--- start Data to process ---
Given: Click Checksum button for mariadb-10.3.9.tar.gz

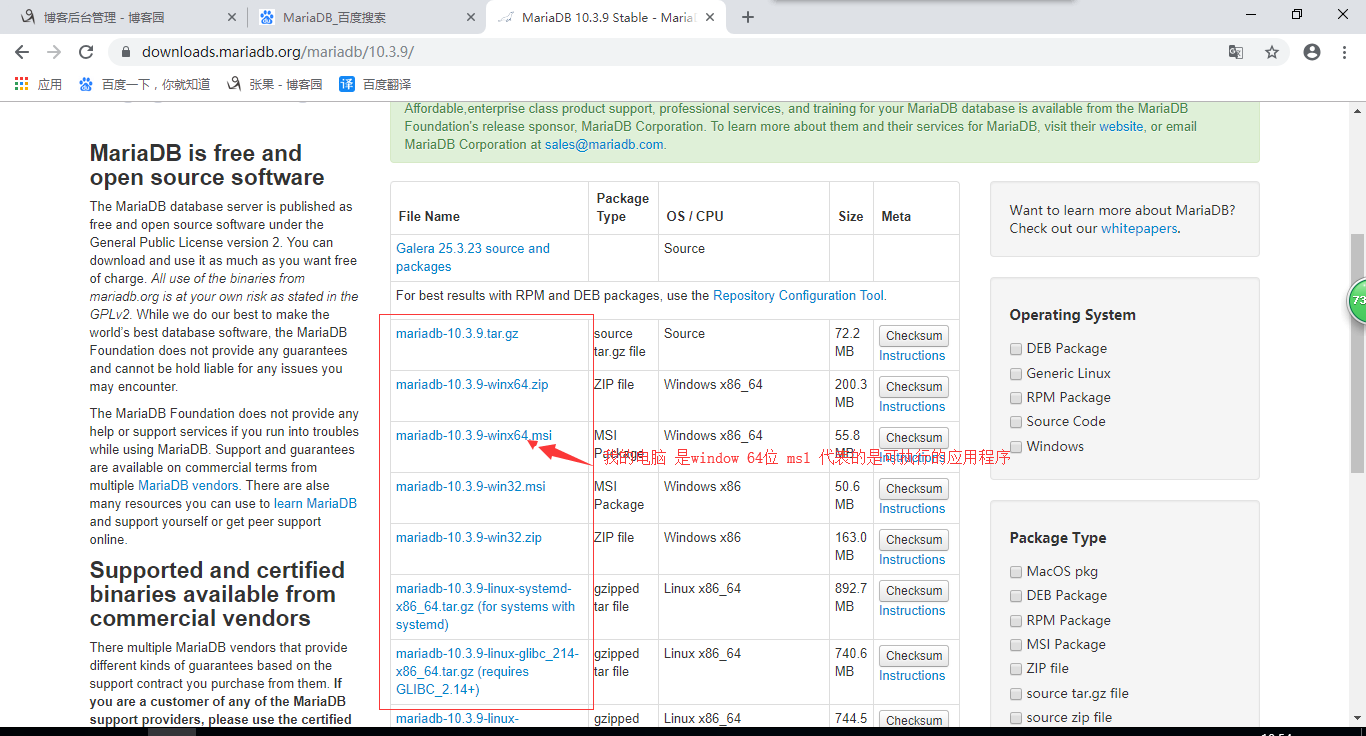Looking at the screenshot, I should coord(913,336).
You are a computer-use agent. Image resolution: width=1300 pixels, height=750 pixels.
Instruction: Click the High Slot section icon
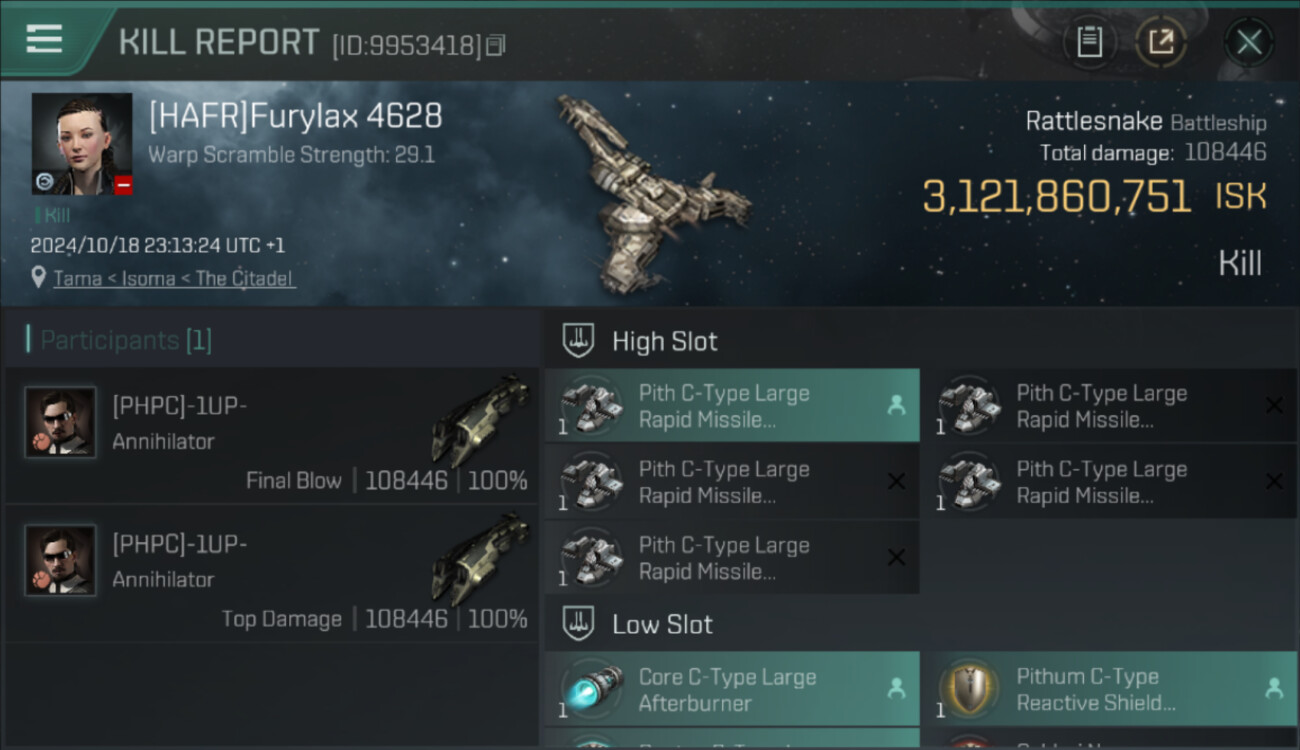[x=579, y=341]
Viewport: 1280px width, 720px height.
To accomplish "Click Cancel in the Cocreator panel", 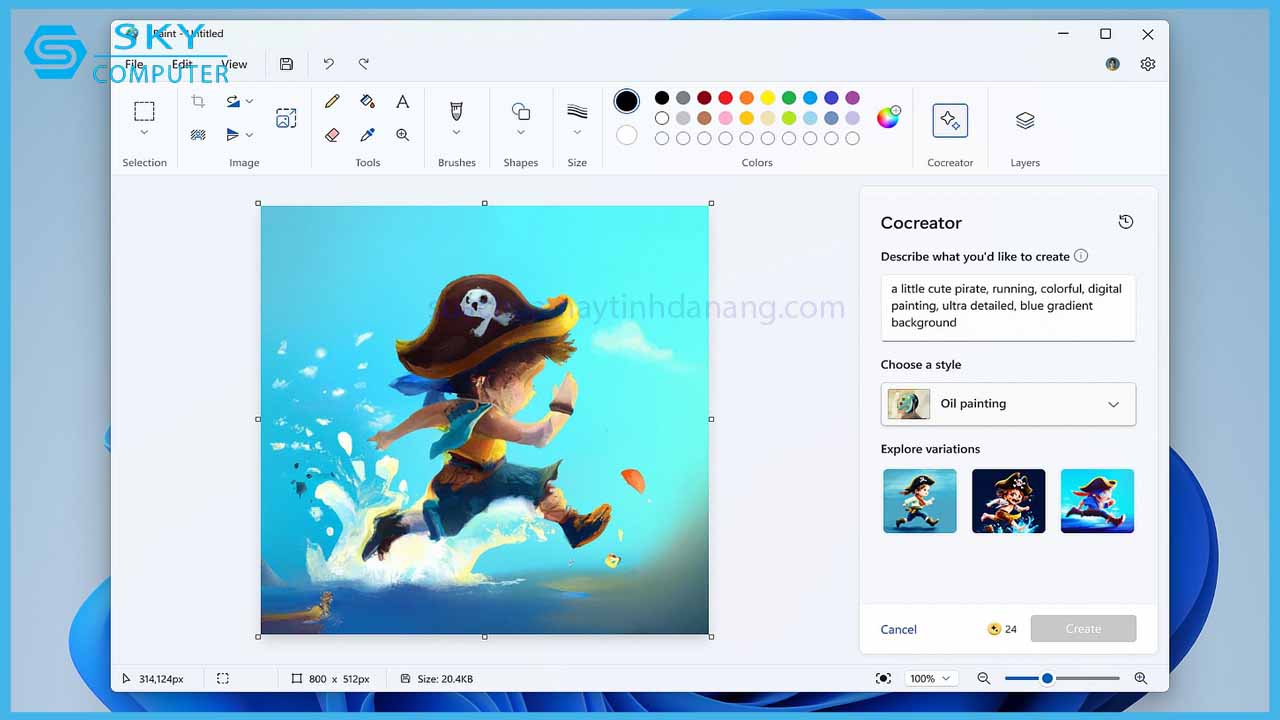I will pyautogui.click(x=898, y=629).
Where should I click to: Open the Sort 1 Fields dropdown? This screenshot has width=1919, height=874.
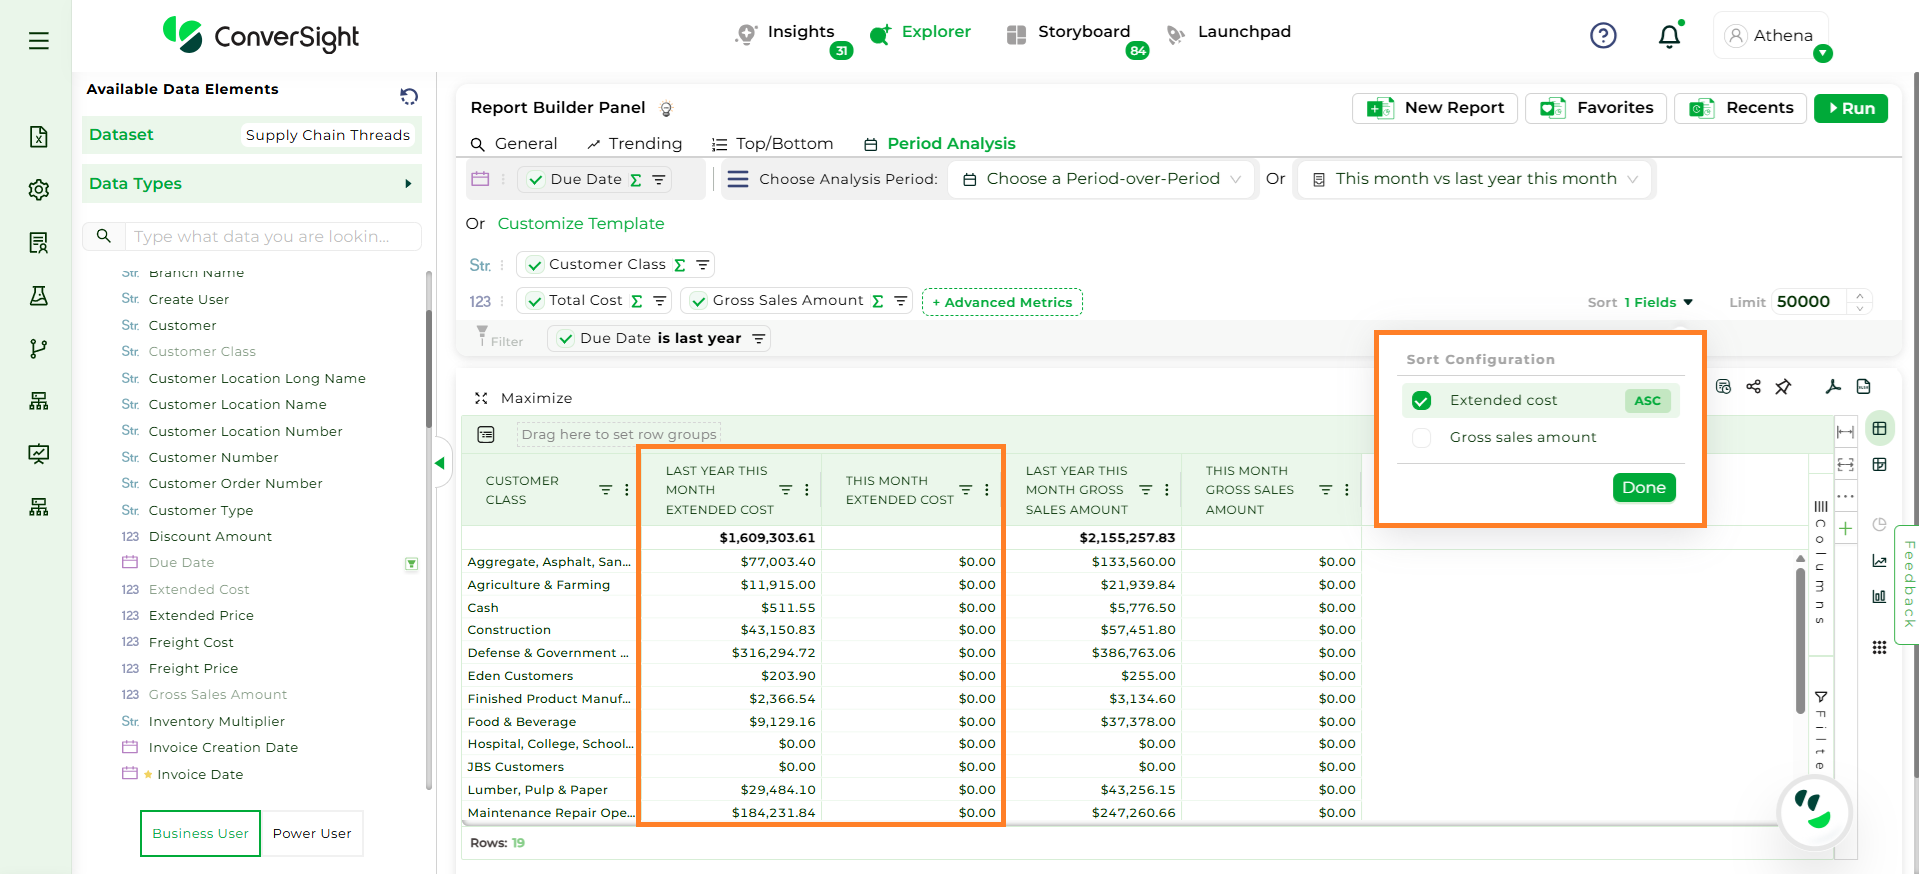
--- end Data to process ---
Rewrite the records from the start through the line with "[x=579, y=341]", replacing "High Slot" with "Low Slot" and changing nothing else. Leave the pictures out of your answer.

Given: Click Checksum button for mariadb-10.3.9.tar.gz

Looking at the screenshot, I should coord(913,336).
You are a computer-use agent. Image resolution: width=1300 pixels, height=750 pixels.
Instruction: Click the Low Slot section icon
[x=579, y=341]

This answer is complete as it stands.